### Directions
Beginning with the line that contains "Image resolution: width=1292", reproduce every line through the end of the records below exactly, and leave the pictures out.
(Records for this task)
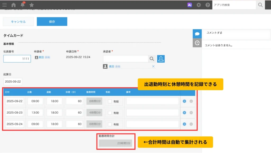
Task: Check 有給 for 2025-09-23 row
Action: (x=110, y=113)
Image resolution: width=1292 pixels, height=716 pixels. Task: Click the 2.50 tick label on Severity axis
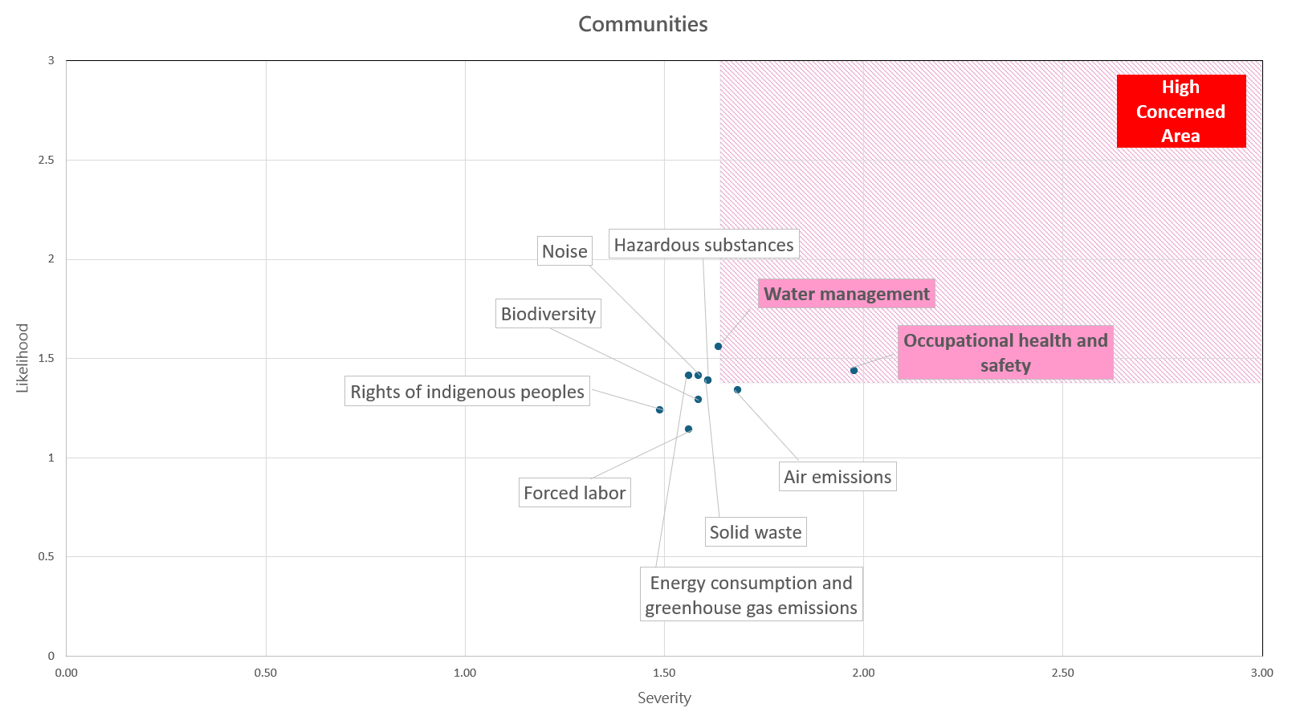1062,673
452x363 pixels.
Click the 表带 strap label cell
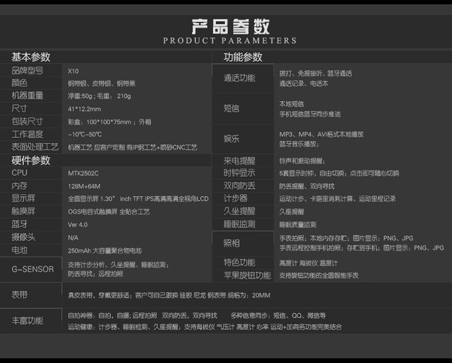[x=19, y=295]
(End Records for this task)
### Answer space
Image resolution: width=1292 pixels, height=716 pixels. Task: Click the 2.50 tick label on Severity axis
1062,673
452x363 pixels.
Click the 表带 strap label cell
[x=19, y=295]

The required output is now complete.